Task instructions: Show every line of the entries below that contains the string "beside". Case counts.
□ □ □ □
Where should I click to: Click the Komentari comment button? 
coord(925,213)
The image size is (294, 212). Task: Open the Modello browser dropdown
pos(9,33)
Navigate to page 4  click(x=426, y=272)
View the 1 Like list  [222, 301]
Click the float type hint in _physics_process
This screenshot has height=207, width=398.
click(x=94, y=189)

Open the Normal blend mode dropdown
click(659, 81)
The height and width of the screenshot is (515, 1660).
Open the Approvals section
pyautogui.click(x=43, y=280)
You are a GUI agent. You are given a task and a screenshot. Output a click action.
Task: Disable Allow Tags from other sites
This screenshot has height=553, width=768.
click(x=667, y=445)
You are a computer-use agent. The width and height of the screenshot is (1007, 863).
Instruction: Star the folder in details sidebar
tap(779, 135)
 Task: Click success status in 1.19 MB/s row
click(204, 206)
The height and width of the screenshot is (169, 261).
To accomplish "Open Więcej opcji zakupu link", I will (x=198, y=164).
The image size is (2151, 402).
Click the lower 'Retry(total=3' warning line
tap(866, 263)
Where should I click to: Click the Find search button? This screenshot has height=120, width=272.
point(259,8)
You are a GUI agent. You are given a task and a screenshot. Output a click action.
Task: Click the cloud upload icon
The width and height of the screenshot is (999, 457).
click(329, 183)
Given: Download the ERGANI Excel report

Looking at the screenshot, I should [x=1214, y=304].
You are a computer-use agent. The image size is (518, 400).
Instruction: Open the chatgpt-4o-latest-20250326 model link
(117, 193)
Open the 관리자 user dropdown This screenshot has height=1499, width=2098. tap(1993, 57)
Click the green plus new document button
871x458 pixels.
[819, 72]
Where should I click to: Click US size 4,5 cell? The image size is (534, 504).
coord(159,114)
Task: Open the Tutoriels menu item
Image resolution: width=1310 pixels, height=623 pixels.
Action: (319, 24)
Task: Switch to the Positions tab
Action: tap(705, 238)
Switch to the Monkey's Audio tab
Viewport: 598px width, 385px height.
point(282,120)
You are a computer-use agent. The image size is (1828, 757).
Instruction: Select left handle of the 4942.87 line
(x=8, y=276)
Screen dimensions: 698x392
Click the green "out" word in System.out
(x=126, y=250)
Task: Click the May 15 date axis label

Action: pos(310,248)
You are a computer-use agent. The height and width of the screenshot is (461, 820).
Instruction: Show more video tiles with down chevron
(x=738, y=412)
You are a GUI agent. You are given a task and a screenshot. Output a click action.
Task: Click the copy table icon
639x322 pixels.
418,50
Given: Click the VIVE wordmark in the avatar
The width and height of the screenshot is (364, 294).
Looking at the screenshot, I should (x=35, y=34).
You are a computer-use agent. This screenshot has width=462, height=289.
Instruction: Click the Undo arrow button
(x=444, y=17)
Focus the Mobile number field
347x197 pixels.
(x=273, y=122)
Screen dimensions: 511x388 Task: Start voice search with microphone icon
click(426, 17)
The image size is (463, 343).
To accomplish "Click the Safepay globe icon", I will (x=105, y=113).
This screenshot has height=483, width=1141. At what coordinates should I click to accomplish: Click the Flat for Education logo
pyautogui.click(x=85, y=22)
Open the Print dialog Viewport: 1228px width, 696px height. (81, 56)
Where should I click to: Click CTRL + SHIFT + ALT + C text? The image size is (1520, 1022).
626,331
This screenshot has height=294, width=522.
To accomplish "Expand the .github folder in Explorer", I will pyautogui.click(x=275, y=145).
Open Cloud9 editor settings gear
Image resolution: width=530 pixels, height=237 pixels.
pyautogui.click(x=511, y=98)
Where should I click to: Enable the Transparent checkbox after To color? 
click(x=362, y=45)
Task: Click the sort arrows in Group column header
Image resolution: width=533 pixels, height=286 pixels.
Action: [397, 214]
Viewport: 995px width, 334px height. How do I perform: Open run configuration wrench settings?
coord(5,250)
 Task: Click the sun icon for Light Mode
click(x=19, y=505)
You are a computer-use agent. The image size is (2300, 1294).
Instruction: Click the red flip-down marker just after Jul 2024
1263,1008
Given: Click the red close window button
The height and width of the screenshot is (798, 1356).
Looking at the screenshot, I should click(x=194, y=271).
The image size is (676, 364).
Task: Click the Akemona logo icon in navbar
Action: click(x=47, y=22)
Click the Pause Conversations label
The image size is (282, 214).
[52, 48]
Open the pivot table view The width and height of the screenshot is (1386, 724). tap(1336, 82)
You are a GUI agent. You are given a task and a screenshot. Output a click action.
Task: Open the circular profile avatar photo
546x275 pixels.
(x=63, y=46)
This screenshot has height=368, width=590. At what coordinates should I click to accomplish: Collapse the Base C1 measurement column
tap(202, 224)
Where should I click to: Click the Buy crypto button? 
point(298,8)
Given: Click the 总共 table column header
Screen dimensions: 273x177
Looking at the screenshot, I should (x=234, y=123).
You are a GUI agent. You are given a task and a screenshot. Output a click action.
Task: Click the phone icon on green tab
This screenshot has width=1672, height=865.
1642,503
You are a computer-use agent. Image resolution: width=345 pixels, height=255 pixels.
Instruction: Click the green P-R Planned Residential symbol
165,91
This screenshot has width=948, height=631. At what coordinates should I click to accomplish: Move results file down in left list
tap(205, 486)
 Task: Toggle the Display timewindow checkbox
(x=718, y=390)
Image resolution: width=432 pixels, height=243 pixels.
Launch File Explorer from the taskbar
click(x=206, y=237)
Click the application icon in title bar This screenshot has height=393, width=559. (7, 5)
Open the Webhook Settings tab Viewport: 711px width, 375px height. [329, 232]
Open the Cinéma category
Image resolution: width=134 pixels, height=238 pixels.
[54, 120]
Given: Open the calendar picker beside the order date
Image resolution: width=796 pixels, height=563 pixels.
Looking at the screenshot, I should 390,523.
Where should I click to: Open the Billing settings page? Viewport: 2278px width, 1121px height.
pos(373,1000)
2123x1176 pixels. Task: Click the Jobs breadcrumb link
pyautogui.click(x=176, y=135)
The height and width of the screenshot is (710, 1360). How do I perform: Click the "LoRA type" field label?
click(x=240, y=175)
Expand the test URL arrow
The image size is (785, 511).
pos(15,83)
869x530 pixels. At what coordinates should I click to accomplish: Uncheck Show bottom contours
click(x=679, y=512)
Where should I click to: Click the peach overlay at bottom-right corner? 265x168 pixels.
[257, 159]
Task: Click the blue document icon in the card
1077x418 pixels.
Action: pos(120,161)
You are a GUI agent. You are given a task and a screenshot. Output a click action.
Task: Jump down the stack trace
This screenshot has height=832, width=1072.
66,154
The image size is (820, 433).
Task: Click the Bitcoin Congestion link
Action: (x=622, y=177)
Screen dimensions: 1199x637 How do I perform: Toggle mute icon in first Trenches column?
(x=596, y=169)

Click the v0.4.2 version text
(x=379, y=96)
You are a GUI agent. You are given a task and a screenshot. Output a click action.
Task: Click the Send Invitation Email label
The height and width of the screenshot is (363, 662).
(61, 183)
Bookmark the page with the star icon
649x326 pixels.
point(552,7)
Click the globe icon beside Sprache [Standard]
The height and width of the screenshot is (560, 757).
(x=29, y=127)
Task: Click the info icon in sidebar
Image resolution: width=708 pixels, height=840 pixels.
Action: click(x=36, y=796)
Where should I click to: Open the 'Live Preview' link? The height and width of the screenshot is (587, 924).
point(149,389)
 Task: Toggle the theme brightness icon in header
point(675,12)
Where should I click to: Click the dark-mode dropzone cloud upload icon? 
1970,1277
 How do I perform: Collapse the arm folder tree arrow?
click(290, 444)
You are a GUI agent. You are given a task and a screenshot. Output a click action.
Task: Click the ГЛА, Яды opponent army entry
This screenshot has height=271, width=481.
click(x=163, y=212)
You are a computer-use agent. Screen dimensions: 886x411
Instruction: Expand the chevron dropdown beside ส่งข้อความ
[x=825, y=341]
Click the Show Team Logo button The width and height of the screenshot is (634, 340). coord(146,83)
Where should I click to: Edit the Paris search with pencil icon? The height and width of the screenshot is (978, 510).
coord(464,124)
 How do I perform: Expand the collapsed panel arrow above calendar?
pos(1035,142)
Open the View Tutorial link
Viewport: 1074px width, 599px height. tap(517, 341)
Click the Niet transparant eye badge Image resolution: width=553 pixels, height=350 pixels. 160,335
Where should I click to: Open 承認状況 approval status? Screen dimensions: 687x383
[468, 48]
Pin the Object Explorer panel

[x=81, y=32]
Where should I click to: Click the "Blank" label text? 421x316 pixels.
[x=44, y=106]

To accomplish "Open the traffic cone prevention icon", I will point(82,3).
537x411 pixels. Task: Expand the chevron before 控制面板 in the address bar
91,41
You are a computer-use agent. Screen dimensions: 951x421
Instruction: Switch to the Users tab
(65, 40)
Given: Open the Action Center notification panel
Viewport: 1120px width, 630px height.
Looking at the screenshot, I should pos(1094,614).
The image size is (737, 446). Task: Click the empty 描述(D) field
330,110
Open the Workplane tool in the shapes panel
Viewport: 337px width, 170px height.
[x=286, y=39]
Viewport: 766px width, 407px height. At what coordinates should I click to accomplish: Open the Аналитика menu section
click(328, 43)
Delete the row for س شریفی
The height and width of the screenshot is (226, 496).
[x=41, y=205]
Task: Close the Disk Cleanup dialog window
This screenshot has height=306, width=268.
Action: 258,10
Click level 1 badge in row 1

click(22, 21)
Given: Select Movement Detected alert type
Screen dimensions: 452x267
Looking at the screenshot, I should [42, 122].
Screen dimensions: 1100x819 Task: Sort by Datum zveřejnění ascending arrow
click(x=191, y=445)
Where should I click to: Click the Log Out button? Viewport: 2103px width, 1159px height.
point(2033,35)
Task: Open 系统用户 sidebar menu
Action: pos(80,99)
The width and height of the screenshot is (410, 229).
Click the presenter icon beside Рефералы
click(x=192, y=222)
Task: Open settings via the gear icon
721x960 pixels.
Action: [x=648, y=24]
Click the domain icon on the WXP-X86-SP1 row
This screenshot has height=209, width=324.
□ □ □ □
Expected answer:
Given: Open the calendar picker beside the order date
Click the globe icon beside Sprache [Standard]
Instruction: Expand the chevron dropdown beside ส่งข้อความ
Click the presenter icon beside Рефералы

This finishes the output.